● **TASK INSTRUCTIONS**
Copy out the stretch of the tuple-replacement thread below from "replace_val(list1, 'quick', 'VERB')" through "Answers (3)", character for character.

● **PAGE**
————————

CODEWITHSUNDEEP
pythonpython-3.xdata-structurestuplespython-itertools
tumbleweed
tumbleweed

Reputation: 4640

Problems while trying to replace a list of tuples?

I have the following lists of tuples:

list1 = [('the', 'a'), ('over','1'), ('quick','b'),('fox', 'c'), ('brown', 'd'), ('dog','e'), ('jumps','2')]

I am trying to replace some tuples as follows (*):

('the', 'a') -> ('the', 'ART')
('quick','b') -> ('quick','VERB')
('fox', 'c') -> ('fox', 'ANIMAL')

In other words, the tuples of list1, should be replaced like this:

list1 = [('the', 'ART'), ('over','1'), ('quick','VERB'),('fox', 'ANIMAL'), ('brown', 'd'), ('dog','e'), ('jumps','2')]

So, I tried with the following function:

def replace_val(alist, key, value):
    return [(k,v) if (k != key) else (key, value) for (k, v) in alist]

The problem is that I can't pass all the new tuples from (*) in one movement, I must do:

replace_val(list1, 'the', 'ART')
replace_val(list1, 'quick', 'VERB')
replace_val(list1, 'fox', 'ANIMAL')

Thus, my question is: How can I replace efficiently in one movement all the new tuples from (*) in order to get?:

[('the', 'ART'), ('over','1'), ('quick','VERB'),('fox', 'ANIMAL'), ('brown', 'd'), ('dog','e'), ('jumps','2')]

Upvotes: 0

Views: 63

Answers (3)

Iron Fist
Iron Fist

Reputation: 10951

If you want to do it the simple and plain way, here is one:

>>> list1 = [('the', 'a'), ('over','1'), ('quick','b'),('fox', 'c'), ('brown', 'd'), ('dog','e'), ('jumps','2')]
>>> 
>>> list2 = [('the', 'ART'), ('quick', 'VERB'), ('fox', 'ANIMAL')]
>>> 
>>> list3 = []
>>> d1 = dict(list1)

————————

(Interface element records)
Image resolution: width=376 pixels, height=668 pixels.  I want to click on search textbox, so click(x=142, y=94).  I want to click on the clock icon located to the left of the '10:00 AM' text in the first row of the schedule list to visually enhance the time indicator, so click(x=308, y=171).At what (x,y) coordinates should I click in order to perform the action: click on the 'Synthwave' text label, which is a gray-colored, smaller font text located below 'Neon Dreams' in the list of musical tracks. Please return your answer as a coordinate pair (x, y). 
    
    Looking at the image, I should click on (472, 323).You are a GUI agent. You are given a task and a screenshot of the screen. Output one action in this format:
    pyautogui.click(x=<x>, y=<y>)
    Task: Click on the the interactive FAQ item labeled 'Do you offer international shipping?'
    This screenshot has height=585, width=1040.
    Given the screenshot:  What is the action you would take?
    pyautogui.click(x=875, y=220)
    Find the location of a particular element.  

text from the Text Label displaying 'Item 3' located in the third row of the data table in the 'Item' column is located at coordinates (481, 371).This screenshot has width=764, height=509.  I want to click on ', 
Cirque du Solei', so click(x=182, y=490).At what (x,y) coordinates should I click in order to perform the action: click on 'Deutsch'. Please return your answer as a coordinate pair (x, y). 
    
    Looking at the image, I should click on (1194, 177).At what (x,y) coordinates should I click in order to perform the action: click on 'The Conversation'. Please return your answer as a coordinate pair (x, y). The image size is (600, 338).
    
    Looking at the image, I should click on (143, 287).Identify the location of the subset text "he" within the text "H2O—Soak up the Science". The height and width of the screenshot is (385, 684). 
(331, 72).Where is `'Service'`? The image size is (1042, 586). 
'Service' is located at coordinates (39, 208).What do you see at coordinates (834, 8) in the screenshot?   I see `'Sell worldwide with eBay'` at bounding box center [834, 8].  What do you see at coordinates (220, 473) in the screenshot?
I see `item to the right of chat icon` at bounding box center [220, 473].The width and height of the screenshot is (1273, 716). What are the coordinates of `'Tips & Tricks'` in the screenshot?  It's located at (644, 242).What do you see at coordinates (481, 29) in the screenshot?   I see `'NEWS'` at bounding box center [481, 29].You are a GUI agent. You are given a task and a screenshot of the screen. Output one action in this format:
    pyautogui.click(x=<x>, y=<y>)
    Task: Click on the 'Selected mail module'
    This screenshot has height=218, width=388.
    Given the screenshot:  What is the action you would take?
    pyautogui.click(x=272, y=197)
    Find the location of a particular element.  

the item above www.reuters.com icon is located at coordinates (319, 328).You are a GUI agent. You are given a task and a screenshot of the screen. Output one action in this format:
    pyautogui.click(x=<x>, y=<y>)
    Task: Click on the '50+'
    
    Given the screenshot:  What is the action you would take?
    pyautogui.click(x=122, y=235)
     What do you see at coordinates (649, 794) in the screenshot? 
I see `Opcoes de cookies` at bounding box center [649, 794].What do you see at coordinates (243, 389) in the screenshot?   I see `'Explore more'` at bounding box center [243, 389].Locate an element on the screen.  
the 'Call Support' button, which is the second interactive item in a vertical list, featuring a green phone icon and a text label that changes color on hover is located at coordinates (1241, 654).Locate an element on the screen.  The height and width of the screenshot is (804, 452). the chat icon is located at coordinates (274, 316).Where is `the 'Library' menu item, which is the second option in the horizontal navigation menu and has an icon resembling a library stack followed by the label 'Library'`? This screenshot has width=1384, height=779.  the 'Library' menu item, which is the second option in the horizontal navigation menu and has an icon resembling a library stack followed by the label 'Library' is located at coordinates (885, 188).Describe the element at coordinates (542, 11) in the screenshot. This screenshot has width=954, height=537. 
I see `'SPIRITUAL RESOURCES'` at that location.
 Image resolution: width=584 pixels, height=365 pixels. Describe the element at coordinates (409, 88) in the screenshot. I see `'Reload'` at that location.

————————

● **TASK ANSWER**
replace_val(list1, 'quick', 'VERB')
replace_val(list1, 'fox', 'ANIMAL')

Thus, my question is: How can I replace efficiently in one movement all the new tuples from (*) in order to get?:

[('the', 'ART'), ('over','1'), ('quick','VERB'),('fox', 'ANIMAL'), ('brown', 'd'), ('dog','e'), ('jumps','2')]

Upvotes: 0

Views: 63

Answers (3)